Sistema di disinquinamento marino “Sauro”, interrogazione di Realacci: «A che punto siamo?»

Citati gli articoli di greenreport.it

[19 febbraio 2015]

Il presidente della Commissione ambiente della Camera, Ermete Realacci, ha  è presentato al ministro dell’ambiente e della tutela del territorio e del mare ed a quello dello sviluppo economico una interrogazione parlamentare a risposta scritta sul disinquinamento marino che prende esplicitamente spunto anche dagli articoli di greenreport.it sul nuovo dispositivo antinquinamento “Sauro”, brevettato dal Dipartimento della Protezione Civile, in grado di realizzare interventi bonifica a mare sia in caso di inquinamento da idrocarburi, sia in caso di inquinamento da microplastiche e rifiuti in genere.
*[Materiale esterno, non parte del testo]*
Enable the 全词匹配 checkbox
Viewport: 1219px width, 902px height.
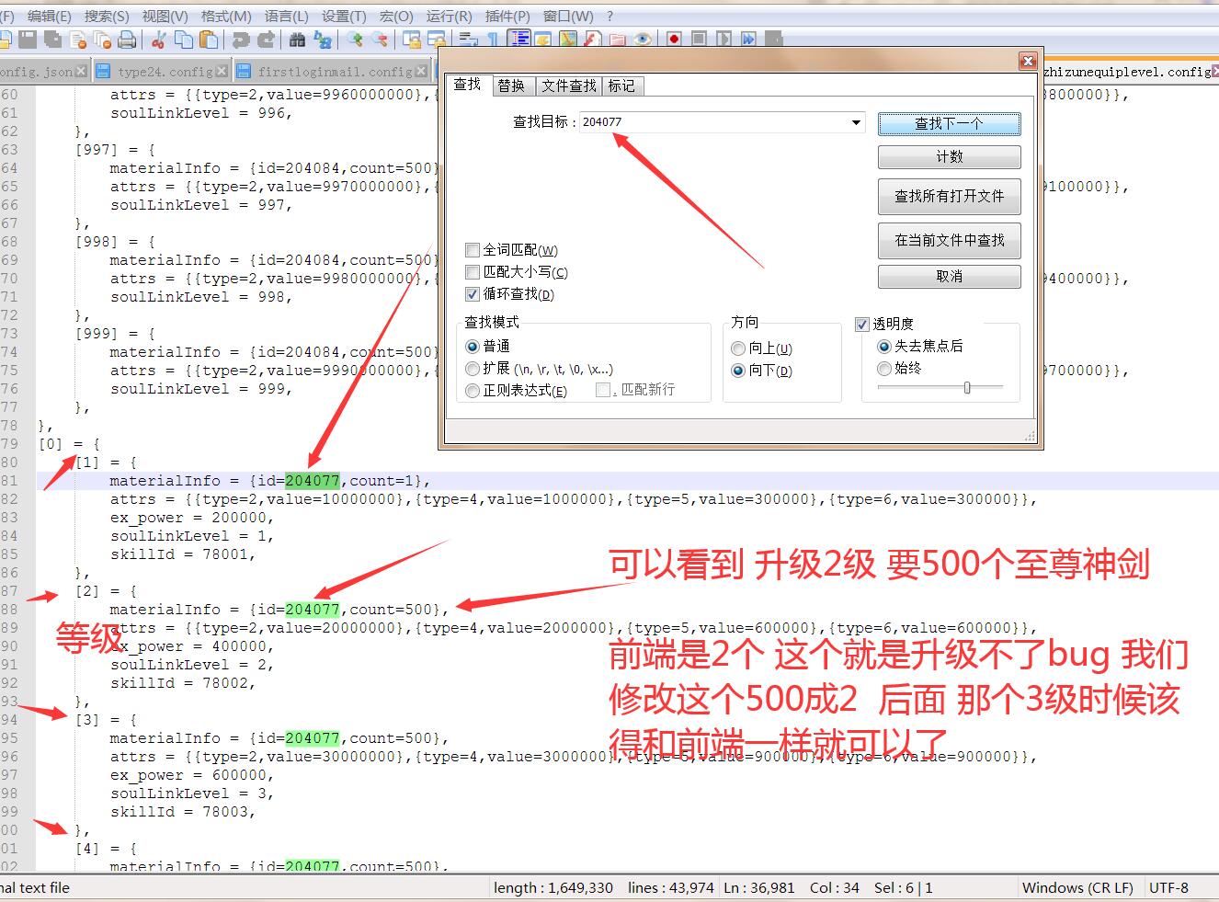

Realacci scrive che «Dalle stesse fonti si apprende che tale dispositivo, già testato su modello in scala con esito favorevole, qualora montato su unità navali di adeguate dimensioni e capacità, risulterebbe idoneo a far fronte a fenomeni di inquinamento, esteso in mare aperto, come le cosiddette “isole di plastica” che interessano gli oceani e anche il nostro Mare Mediterraneo come conseguenza dell’ingente massa di rifiuti che costantemente finisce in mare attraverso le acque dei fiumi, gli scarichi delle navi e, non ultimo, le catastrofi naturali quali le esondazioni dei corsi d’acqua o gli tsunami» e che «Il dipartimento della protezione civile e la marina militare hanno stipulato un accordo per procedere alla sperimentazione del sistema sopra citato a bordo di una nave militare appositamente predisposta, per valutarne l’efficacia».

Secondo il deputato PD, «Tale sistema potrebbe aumentare considerevolmente le capacità di intervento antinquinamento a tutela dell’ambiente marino e delle coste, al contempo, alla riduzione degli effetti negativi causati da eventuali sversamenti di idrocarburi e dal fenomeno dell’inquinamento da plastica».

Realacci ricorda ai ministri che «L’atto n. 4-05455 del sottoscritto interrogante, concernente l’inquinamento marino da plastica, pur sollecitata, non ha ancora ricevuto risposta dal Governo» e quindi chiede «Quali iniziative il Ministro dell’ambiente e della tutela del territorio e del mare intenda attuare per favorire la realizzazione e sperimentazione di tale sistema che potrebbe costituire una concreta risposta alla minaccia dell’inquinamento da plastiche e da sversamenti di idrocarburi;  quali iniziative il Ministero dello sviluppo economico intenda attuare per favorire la realizzazione e sperimentazione di tale sistema che, potendo ridurre i rischi da sversamento di idrocarburi, qualora adottato dai mezzi delle imprese che conducono attività di sfruttamento dei giacimenti nazionali off shore e costieri ridurrebbe il possibile impatto ambientale delle medesime attività».